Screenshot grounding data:
☆ ☆ ☆

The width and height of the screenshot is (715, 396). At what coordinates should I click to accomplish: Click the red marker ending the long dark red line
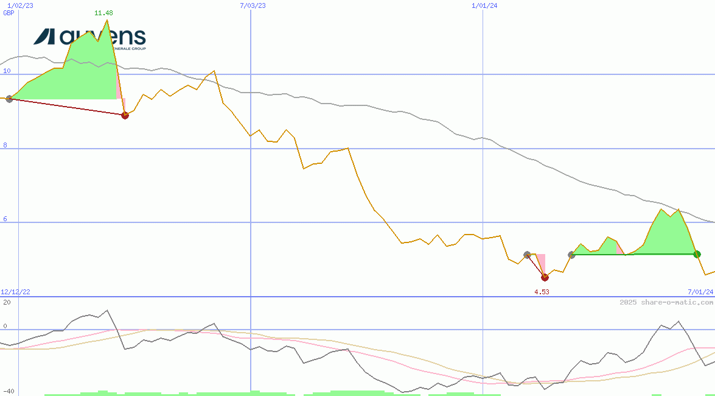pos(125,115)
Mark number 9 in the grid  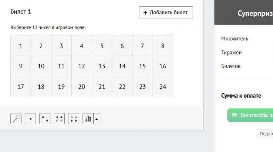click(21, 66)
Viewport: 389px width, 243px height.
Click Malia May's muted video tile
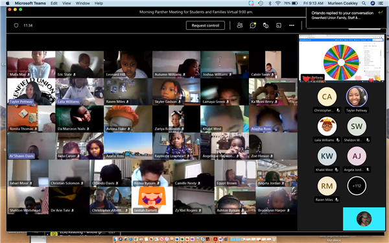[31, 64]
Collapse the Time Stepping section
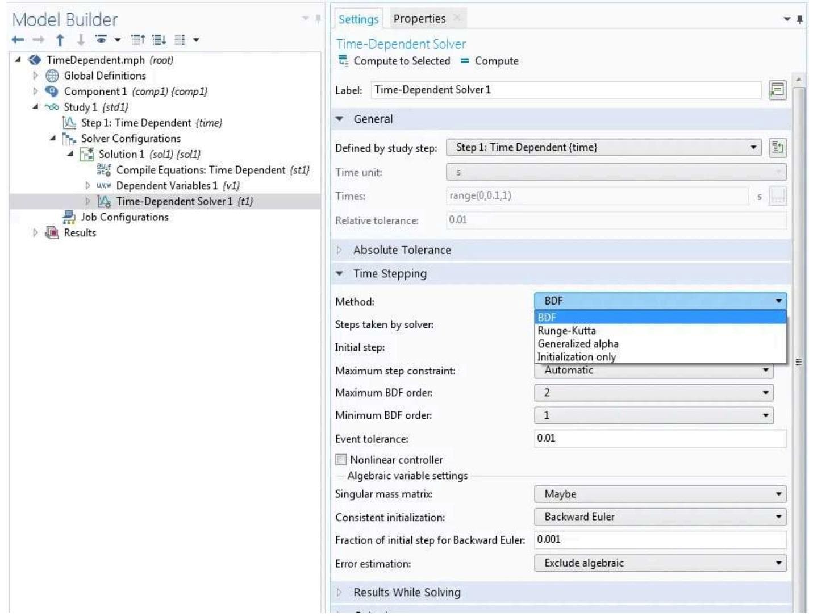This screenshot has height=616, width=813. point(340,274)
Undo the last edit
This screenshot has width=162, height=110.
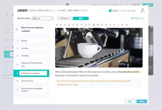(123, 25)
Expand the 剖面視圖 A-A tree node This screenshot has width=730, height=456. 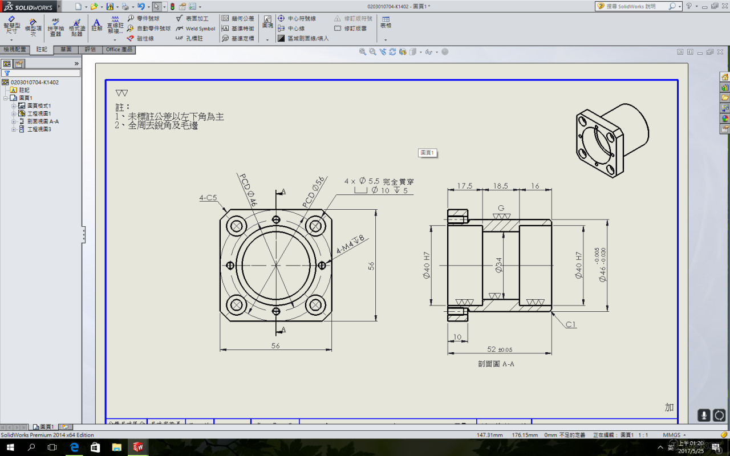[14, 121]
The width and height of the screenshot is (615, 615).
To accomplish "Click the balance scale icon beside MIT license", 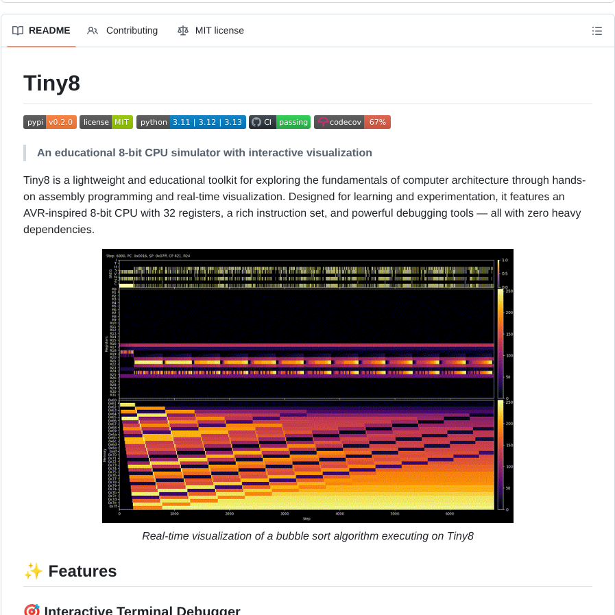I will pyautogui.click(x=182, y=31).
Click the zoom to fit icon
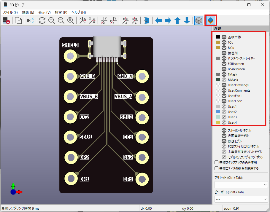Image resolution: width=270 pixels, height=212 pixels. (71, 20)
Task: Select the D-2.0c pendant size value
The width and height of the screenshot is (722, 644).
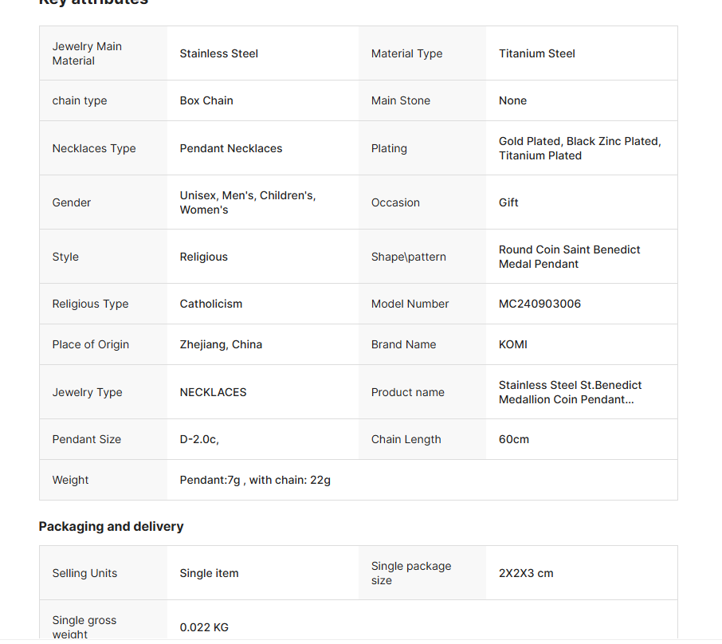Action: [x=199, y=439]
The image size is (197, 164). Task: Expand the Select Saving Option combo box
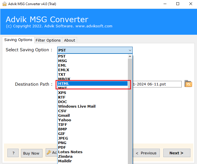click(95, 50)
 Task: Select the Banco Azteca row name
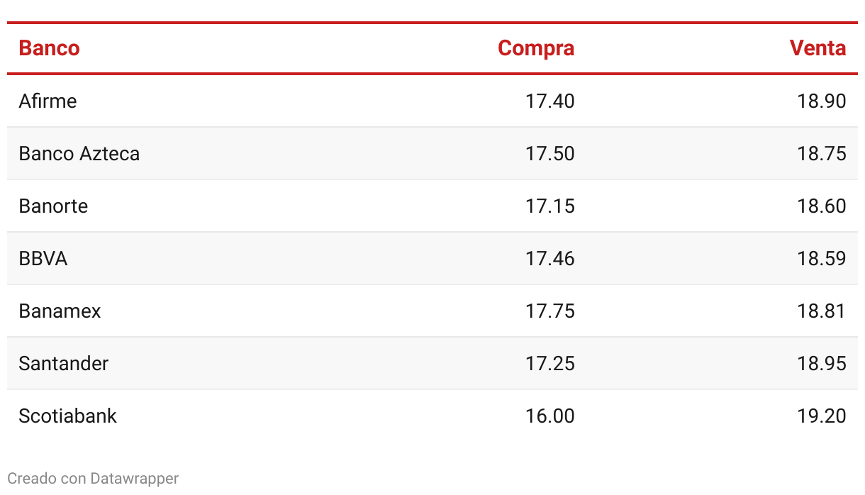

☆ ☆ ☆

A word-for-word copy is needed of the lines from the line holding "Task: Select the D-2.0c pendant size value" through the end of the records, both included, excluding every picture.

Task: Select the D-2.0c pendant size value
The width and height of the screenshot is (722, 644).
Action: [x=199, y=439]
The image size is (197, 164). Task: Expand the Select Saving Option combo box
click(95, 50)
 Task: Select the Banco Azteca row name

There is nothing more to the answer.